**Recorded data:**
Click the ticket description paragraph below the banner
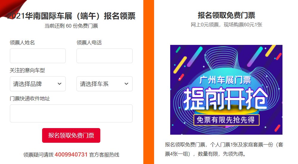Image resolution: width=298 pixels, height=164 pixels. 224,150
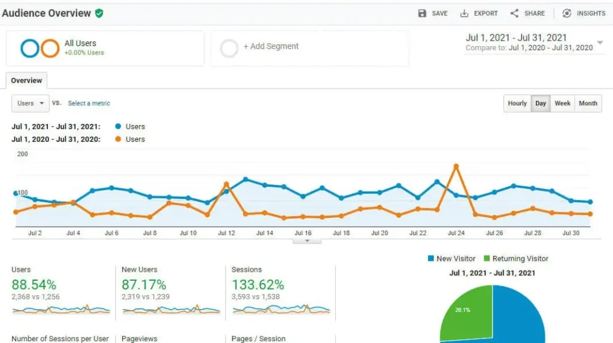Viewport: 613px width, 343px height.
Task: Click the Select a metric link
Action: click(x=89, y=104)
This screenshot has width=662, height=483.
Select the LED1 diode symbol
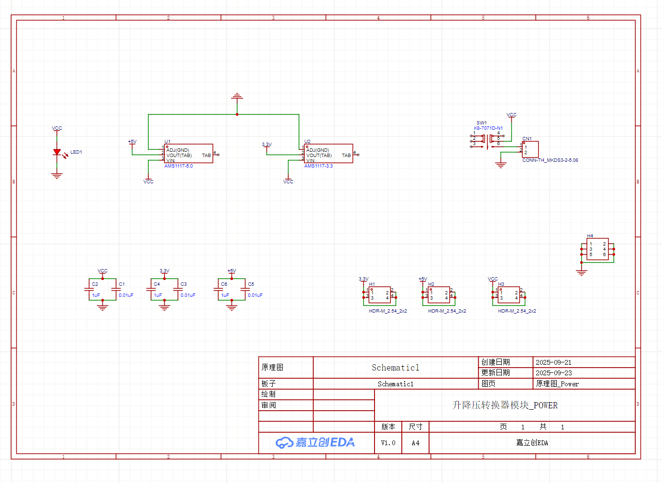pos(57,152)
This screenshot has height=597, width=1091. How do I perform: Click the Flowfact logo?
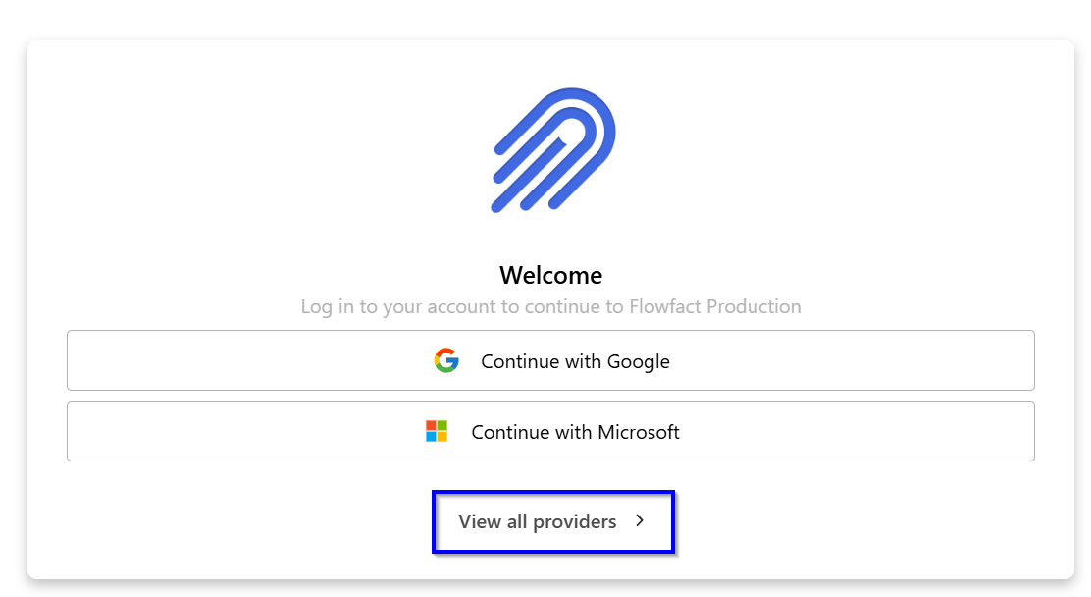click(x=552, y=149)
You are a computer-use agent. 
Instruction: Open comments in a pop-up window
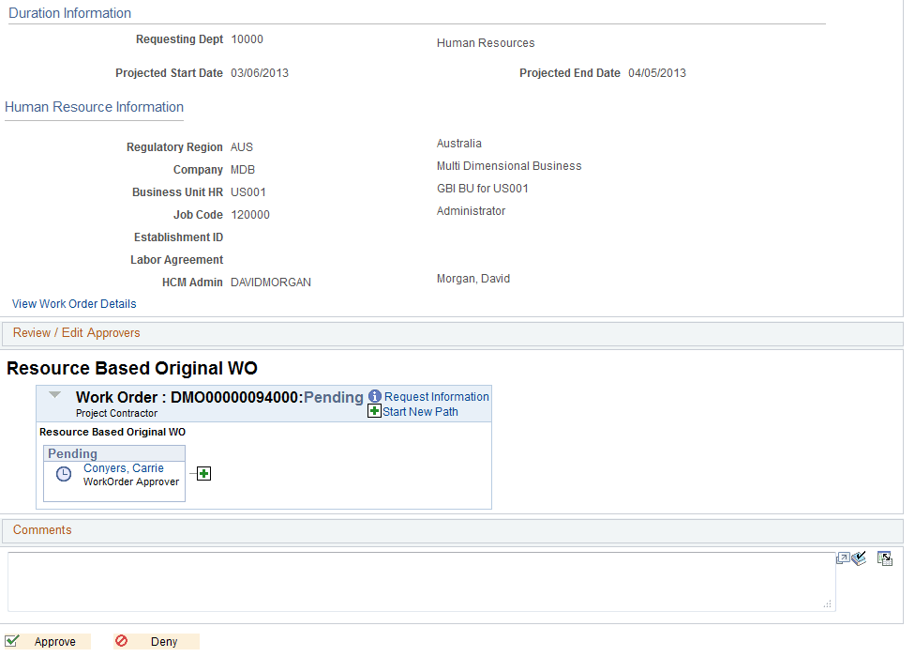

**Exercise description:**
Produce the entries again, word for word, without any of their pictures.

**The completed task:**
Click the ticket description paragraph below the banner
Image resolution: width=298 pixels, height=164 pixels. 224,150
Viewport: 613px width, 343px height.
Task: Click the Select a metric link
Action: click(x=89, y=104)
This screenshot has width=662, height=483.
Select the LED1 diode symbol
pos(57,152)
This screenshot has height=597, width=1091. How do I perform: Click the Flowfact logo?
click(x=552, y=149)
You are a computer-use agent. 
Instruction: Open comments in a pop-up window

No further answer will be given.